— WHAT IS NEEDED —
The result should be an exact copy of only the lines from the one holding "How do I perform: Open" through the last line of the data below, please, without pictures.

DATA PROVIDED section start

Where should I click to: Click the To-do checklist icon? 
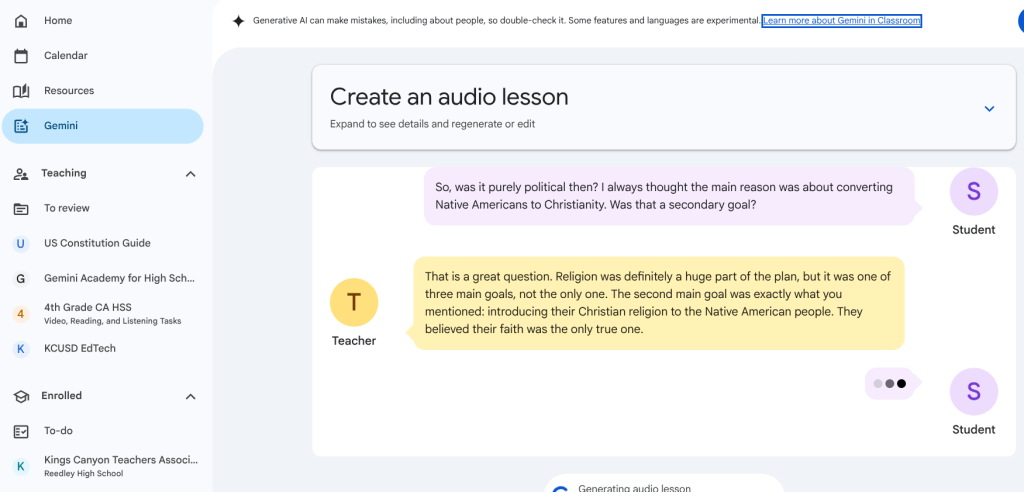[x=21, y=431]
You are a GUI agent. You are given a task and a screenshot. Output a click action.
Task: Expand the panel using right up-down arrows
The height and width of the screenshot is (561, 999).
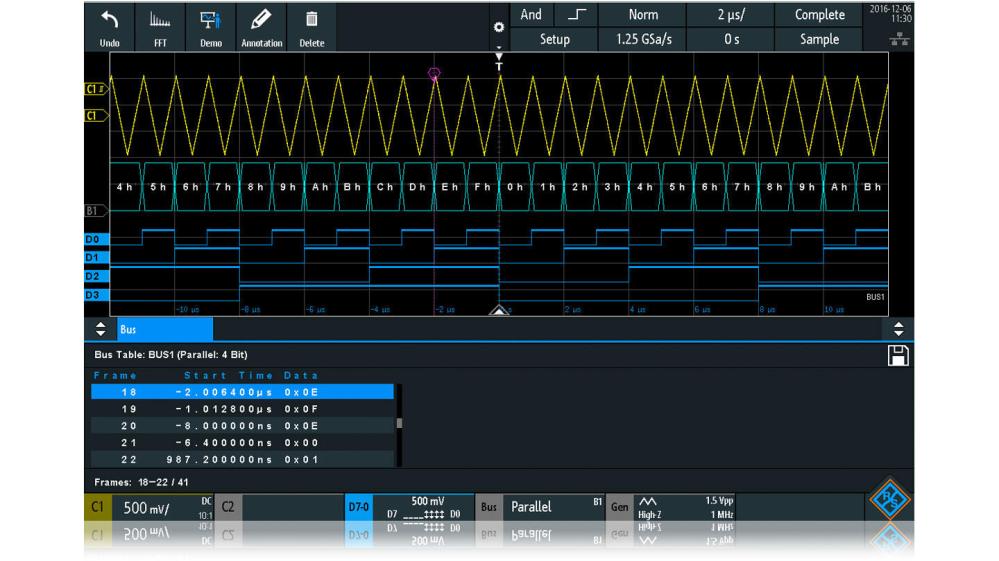[x=898, y=328]
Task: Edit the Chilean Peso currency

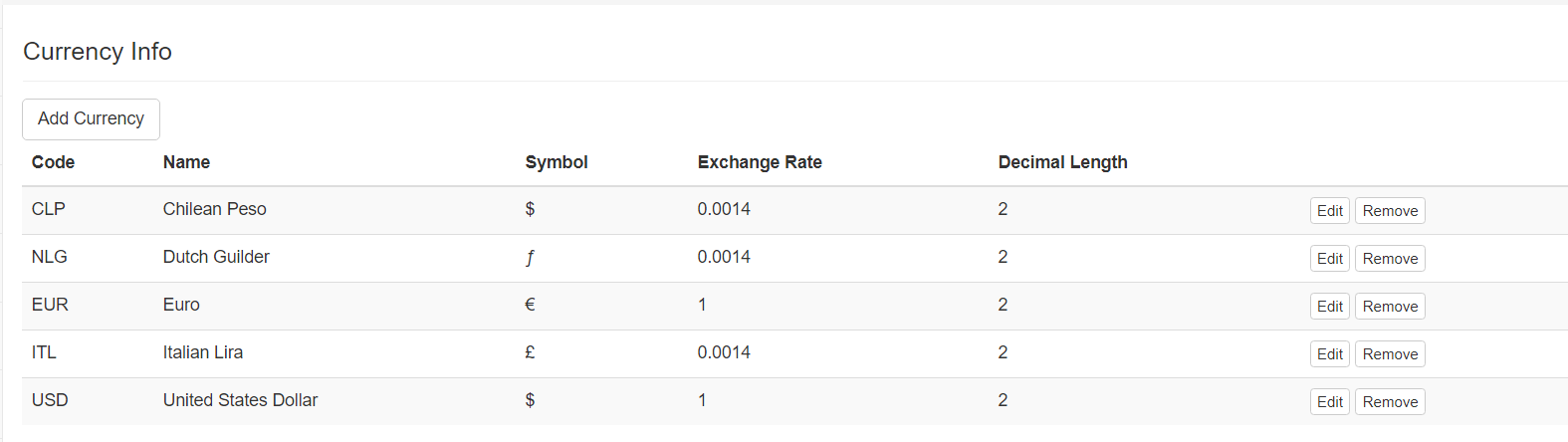Action: coord(1329,211)
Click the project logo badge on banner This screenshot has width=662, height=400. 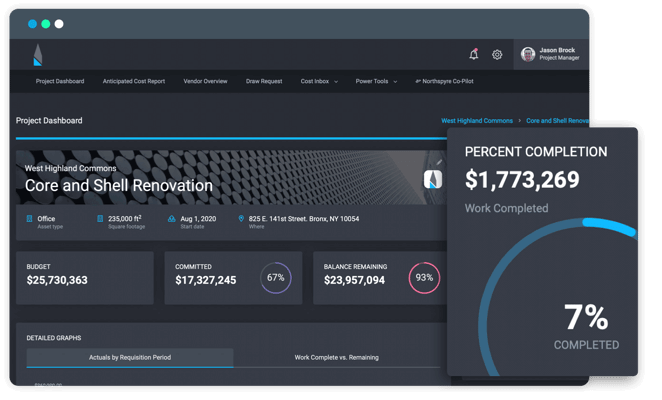433,180
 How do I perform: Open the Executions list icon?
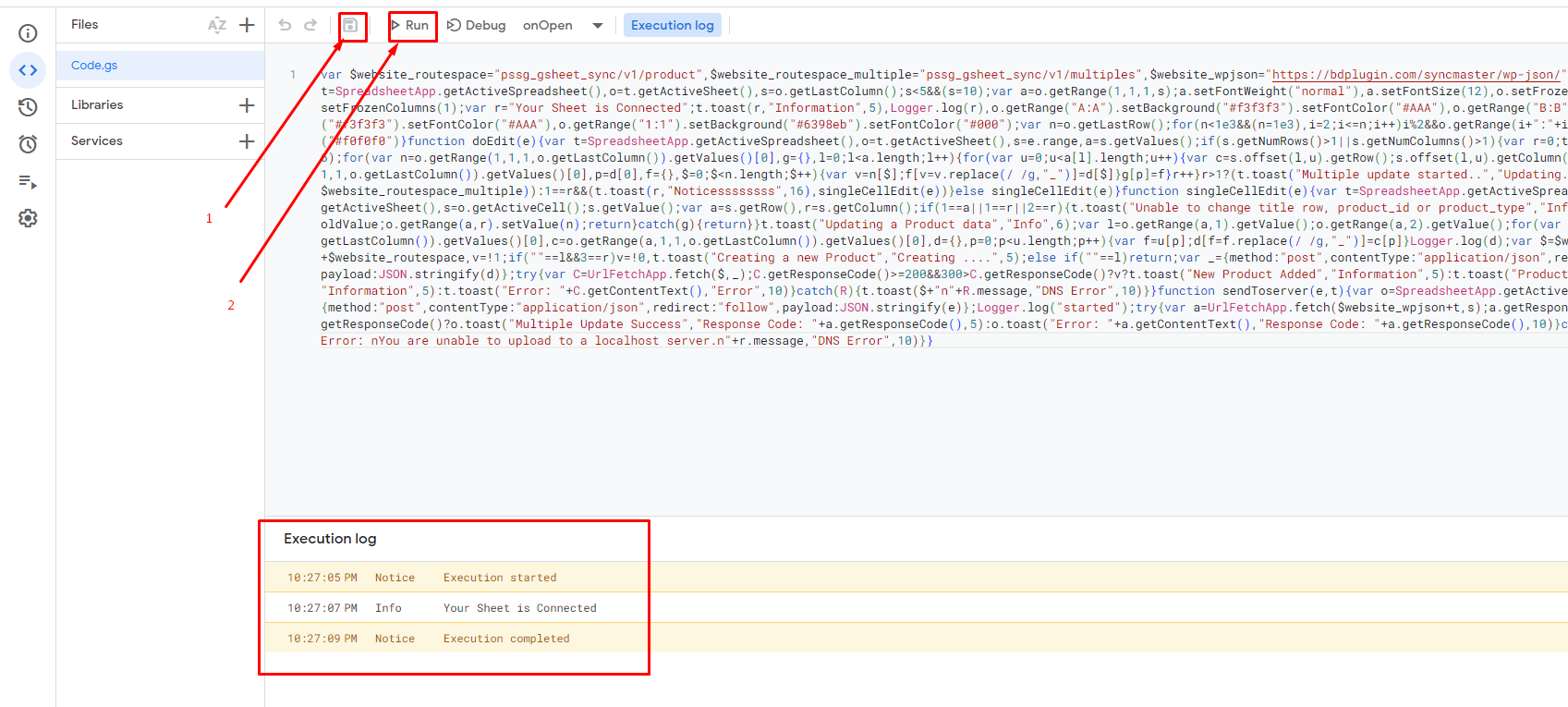[28, 181]
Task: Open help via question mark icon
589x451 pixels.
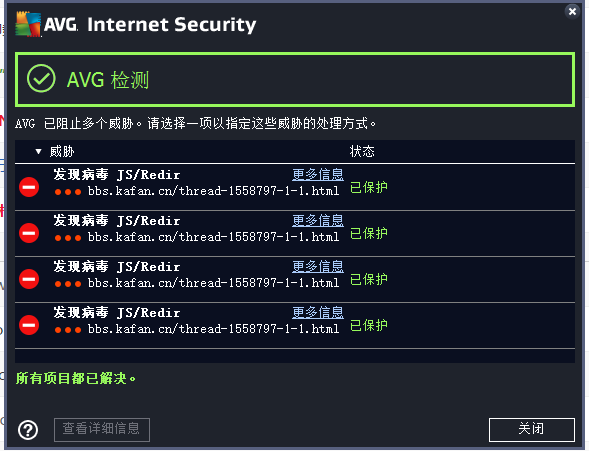Action: point(28,430)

DATA PROVIDED section end

— ANSWER AREA —
 How do I perform: Open the Executions list icon?
[28, 181]
Task: Open help via question mark icon
589x451 pixels.
Action: point(28,430)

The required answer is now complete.